Tuesday, April 23, 2013

Book Arts Tuesday-Neale Albert's Miniature Books



Yesterday's NY Times blog had an article by Alex Vadukul about Neale Albert who has a collection of over 4,000 miniature books. Mr. Albert was always a collector. The miniature books began when he needed to furnish a dollhouse model of Cliveden House in England, where he and his wife had spent a weekend.



Here's a bit of the post:

Part of Mr. Albert’s book collection is stored in a “cottage” on top of the Upper East Side apartment building where he lives with his wife. A small bookcase built specifically for his miniatures, each shelf only a few inches high, is packed with rows of the stout creations, elegantly bound and held inside precious slipcases. There are more in his apartment and in 20-some boxes in storage.

In the field, Mr.

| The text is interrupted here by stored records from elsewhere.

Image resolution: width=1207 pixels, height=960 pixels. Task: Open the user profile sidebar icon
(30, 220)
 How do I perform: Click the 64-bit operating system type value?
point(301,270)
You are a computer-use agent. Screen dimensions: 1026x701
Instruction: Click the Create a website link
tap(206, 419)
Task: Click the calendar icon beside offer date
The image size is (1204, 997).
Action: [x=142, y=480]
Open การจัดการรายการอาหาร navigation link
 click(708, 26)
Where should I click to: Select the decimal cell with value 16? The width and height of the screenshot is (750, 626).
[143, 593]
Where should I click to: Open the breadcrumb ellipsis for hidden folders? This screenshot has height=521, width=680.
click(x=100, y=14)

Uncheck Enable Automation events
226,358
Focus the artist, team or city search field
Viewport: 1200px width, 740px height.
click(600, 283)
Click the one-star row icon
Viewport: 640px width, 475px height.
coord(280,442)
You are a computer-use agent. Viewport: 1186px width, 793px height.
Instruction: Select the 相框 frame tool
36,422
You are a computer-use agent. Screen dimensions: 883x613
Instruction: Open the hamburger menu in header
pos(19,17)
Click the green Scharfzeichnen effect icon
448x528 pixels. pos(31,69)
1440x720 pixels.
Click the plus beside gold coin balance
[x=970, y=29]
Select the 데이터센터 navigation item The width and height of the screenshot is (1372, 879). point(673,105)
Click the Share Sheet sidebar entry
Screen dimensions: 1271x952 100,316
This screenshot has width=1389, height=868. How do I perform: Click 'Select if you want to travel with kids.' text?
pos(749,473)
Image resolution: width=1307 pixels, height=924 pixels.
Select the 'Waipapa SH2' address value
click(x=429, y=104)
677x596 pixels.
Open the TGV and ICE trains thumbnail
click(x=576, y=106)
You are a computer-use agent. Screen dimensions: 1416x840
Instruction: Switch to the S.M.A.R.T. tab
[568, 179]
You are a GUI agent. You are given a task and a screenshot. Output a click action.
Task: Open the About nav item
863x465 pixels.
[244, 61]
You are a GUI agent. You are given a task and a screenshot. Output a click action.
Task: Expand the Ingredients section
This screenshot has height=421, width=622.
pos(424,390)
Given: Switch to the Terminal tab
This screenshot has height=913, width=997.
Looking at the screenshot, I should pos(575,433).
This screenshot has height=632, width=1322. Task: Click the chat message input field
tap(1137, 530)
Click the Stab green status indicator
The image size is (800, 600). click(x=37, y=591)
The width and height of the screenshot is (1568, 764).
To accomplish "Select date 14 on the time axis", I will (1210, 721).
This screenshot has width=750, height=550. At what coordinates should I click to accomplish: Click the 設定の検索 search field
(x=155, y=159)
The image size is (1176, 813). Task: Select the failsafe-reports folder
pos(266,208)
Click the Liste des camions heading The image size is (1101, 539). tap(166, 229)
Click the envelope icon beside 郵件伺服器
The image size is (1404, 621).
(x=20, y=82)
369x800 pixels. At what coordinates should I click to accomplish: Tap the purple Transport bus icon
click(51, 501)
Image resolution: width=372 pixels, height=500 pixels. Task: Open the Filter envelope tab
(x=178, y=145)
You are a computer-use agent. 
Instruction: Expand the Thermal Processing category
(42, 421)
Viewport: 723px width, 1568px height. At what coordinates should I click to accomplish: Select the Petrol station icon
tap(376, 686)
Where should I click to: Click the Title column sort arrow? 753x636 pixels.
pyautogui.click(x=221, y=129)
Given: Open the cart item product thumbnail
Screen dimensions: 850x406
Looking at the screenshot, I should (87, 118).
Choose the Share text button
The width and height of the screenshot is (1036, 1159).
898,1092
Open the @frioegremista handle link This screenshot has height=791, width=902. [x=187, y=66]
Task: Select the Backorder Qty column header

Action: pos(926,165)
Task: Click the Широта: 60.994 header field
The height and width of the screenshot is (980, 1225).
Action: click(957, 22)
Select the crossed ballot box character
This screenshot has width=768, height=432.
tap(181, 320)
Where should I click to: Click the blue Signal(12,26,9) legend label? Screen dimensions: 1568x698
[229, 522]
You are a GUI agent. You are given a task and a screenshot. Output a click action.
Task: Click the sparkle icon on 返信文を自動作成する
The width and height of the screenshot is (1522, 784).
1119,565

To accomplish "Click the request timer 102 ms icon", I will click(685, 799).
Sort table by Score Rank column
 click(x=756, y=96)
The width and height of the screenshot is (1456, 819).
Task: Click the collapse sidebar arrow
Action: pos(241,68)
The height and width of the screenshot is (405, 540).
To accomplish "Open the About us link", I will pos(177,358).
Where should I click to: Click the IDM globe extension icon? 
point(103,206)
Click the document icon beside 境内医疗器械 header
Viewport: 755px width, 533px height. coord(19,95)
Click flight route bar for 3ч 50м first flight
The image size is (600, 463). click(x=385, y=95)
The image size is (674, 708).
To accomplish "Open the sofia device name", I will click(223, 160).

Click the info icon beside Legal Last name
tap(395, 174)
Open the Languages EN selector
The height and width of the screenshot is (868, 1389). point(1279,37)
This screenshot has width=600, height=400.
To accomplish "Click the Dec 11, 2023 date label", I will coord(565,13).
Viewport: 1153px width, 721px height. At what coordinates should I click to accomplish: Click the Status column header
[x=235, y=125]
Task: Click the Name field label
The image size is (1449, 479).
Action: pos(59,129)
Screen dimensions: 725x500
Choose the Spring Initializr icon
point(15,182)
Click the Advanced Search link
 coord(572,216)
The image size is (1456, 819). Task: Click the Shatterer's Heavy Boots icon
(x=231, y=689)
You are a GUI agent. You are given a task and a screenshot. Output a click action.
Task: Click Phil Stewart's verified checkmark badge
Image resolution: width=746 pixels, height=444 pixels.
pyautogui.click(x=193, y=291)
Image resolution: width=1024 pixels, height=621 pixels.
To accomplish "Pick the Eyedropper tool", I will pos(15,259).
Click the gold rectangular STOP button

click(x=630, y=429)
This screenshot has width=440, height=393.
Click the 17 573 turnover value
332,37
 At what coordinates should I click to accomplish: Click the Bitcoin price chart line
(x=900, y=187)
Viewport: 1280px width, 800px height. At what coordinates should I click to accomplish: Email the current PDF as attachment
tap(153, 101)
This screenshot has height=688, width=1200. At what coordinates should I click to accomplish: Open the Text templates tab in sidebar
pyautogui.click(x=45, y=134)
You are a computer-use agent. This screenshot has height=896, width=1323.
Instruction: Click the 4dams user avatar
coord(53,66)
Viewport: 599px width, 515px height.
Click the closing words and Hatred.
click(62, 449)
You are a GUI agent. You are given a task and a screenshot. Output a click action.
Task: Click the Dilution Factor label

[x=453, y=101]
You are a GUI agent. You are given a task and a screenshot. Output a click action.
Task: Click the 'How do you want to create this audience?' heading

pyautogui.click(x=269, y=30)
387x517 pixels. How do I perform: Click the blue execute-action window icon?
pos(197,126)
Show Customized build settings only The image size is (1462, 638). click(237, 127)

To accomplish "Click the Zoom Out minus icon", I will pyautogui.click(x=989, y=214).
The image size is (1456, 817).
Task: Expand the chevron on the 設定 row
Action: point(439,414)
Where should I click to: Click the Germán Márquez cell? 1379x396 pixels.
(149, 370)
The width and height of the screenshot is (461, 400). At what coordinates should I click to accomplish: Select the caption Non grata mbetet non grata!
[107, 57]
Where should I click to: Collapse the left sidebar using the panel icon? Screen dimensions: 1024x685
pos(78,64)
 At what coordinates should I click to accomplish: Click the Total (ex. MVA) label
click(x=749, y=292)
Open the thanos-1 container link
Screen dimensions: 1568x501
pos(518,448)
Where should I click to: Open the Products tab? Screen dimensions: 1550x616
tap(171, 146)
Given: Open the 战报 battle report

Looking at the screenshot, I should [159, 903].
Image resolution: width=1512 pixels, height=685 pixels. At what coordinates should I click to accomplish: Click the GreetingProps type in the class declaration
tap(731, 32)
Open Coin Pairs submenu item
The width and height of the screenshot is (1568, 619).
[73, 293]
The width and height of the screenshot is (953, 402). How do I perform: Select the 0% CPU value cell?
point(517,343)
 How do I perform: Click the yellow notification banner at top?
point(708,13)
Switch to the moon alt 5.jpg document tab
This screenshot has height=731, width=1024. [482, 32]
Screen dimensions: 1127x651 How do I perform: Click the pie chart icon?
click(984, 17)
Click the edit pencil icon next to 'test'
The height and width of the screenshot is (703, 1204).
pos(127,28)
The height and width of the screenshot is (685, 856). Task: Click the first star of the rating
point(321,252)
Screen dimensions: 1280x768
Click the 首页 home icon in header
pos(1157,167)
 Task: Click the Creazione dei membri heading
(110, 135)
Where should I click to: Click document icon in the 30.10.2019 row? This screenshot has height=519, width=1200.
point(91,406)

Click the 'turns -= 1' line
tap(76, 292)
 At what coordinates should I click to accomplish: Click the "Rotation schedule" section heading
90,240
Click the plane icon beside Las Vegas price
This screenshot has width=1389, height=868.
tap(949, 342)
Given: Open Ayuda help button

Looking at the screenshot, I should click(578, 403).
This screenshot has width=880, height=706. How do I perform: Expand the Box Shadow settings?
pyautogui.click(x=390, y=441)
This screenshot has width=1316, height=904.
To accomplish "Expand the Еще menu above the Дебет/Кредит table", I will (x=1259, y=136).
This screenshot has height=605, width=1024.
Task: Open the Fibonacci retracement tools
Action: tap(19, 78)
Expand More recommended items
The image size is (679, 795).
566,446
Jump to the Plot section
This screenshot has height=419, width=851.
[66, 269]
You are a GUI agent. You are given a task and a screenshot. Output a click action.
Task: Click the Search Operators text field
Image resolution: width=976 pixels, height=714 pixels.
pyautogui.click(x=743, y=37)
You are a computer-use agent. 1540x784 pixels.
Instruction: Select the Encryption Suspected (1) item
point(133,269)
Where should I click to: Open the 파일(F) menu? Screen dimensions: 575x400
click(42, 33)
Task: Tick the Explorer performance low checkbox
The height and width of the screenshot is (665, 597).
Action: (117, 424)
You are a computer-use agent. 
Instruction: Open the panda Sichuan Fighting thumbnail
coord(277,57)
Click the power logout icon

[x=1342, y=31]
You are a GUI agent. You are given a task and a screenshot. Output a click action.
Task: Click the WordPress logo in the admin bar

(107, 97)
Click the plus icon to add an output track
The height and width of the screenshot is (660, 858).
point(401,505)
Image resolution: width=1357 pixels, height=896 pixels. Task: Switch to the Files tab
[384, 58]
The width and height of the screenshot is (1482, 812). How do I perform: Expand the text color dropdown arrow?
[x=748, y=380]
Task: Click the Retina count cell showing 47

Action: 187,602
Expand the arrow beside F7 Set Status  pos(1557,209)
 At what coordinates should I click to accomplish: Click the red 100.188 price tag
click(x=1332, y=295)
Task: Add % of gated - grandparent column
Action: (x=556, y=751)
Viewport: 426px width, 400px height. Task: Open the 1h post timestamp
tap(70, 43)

Albert is known for commissioning what he calls “miniature designer bindings” – the binding, in this context, referring mainly to the covers — that he believes elevate the objects to art. “A designer binding is a book binding usually made on commission,” he said, “and done by a binder who is not just a craftsman, but an artist.”

A leather-bound cover for a binding of “Brush Up Your Shakespeare” (part of a collection of bindings he had commissioned for a miniature book version of the Cole Porter song) was interpreted as a pinstripe suit that might be worn at a hot jazz club. A metallic cover for a book of Shakespeare plays bears a carving of a medieval scene. Mr. Albert commissions binders mostly in England and around Europe, and years can pass before the high-precision works are sent back to him.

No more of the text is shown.